NEW YORK — Bond prices finished mostly higher Monday, taking their cue from strength in the dollar.
The Treasury's closely watched 30-year bond rose 1/4 point, or about $2.50 for every $1,000 in face amount. Its yield fell to 9.14% from 9.17% Friday.
Bond prices declined early in the day as oil prices shot higher after OPEC ministers meeting in Vienna announced a new agreement to curtail production.
But bonds later bounced back as oil prices reversed course amid skepticism about whether the 13 members of the Organization of Petroleum Exporting Countries would abide by terms of the new production agreement.
Elliott Platt, fixed-income research director for the investment firm Donaldson Lufkin & Jenrette Securities Corp., said bonds derived some strength from the dollar's rise in foreign exchange trading.
"The dollar had one of its rare good days of late," he said.
Bonds have been hurt recently by the dollar's decline, which reduces the value of dollar-denominated holdings for foreign investors.
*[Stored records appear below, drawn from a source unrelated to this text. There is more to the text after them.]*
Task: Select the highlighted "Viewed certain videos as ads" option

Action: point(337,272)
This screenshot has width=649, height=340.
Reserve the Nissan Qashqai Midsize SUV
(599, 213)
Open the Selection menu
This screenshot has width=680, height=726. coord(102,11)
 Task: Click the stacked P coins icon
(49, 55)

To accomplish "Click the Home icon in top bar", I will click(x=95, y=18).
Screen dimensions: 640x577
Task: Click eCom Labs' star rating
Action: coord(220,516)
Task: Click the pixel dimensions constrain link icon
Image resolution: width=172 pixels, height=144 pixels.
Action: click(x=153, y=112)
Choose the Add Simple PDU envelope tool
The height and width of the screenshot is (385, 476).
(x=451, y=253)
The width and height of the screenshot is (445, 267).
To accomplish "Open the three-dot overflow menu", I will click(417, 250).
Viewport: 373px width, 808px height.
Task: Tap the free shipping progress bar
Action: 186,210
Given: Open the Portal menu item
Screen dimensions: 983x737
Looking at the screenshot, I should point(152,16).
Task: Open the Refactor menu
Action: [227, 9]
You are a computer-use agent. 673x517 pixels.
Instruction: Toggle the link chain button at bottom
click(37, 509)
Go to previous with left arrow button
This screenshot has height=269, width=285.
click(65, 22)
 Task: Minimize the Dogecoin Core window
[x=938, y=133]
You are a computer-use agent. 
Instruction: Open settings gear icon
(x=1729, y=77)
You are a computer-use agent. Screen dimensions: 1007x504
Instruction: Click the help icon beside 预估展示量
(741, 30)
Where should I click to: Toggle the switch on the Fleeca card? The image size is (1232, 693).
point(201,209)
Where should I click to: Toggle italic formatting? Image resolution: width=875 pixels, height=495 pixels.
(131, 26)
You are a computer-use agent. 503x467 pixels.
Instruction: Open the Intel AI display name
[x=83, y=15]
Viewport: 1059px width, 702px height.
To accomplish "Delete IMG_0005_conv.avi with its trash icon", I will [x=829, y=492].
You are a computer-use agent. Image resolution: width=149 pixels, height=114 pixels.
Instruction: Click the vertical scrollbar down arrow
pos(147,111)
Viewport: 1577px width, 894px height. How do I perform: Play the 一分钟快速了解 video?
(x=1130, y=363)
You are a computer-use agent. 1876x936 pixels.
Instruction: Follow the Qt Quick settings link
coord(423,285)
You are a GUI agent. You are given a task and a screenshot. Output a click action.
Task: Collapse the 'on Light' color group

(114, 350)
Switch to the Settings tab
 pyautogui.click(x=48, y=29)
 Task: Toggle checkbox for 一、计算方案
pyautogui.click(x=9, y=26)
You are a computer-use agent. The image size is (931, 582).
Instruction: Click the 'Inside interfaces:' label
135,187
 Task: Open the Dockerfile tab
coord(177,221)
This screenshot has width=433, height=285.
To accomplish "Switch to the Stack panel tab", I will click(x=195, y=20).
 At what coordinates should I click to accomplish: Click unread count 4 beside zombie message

A rising dollar, on the other hand, boosts yields available to foreigners upon conversion into their own currencies.
Platt said the decision by the nation's biggest banks to boost their prime lending rates by a half percentage point to 10.5% had been expected and caused little reaction in the credit markets.
Short-Term Rates Mixed
Meantime, interest rates on short-term Treasury securities rose in Monday's auction to the highest level at such sales in more than 3 1/2 years.
In the secondary market for Treasury bonds, prices of short-term government issues rose 1/32 point; intermediate maturities were mixed, with some off 1/16 point and others up 1/16 point, and 20-year issues rose 3/8 point, according to Telerate Inc., a financial information service. The movement of a point equals a change of $10 in the price of a $1,000 bond.
The Shearson Lehman daily Treasury bond index, which measures price movements on all outstanding Treasury issues with maturities of a year or longer, rose 0.64 to 1,130.92.
In the corporate bond market, prices also gained ground. Moody's investment grade corporate bond index, which measures price movements on 80 corporate bonds with maturities of five years or longer, rose 0.58 at 293.27.
In tax-exempt trading, prices were unchanged, according to the Bond Buyer municipal bond index.
Yields on three-month Treasury bills held at 8.27%, as the discount was unchanged at 8.01%. Yields on six-month bills were unchanged at 8.57%, as the discount remained at 8.12%. Yields on one-year bills fell to 8.74%, as the discount fell 2 basis points to 8.10%.
A basis point is one-hundredth of a percentage point. The yield is the annualized return on an investment in a Treasury bill. The discount is the percentage that bills are selling below the face value, which is paid at maturity.
The federal funds rate, the interest on overnight loans between banks, was quoted late in the day at 8.5%, up from 8.375% late Friday.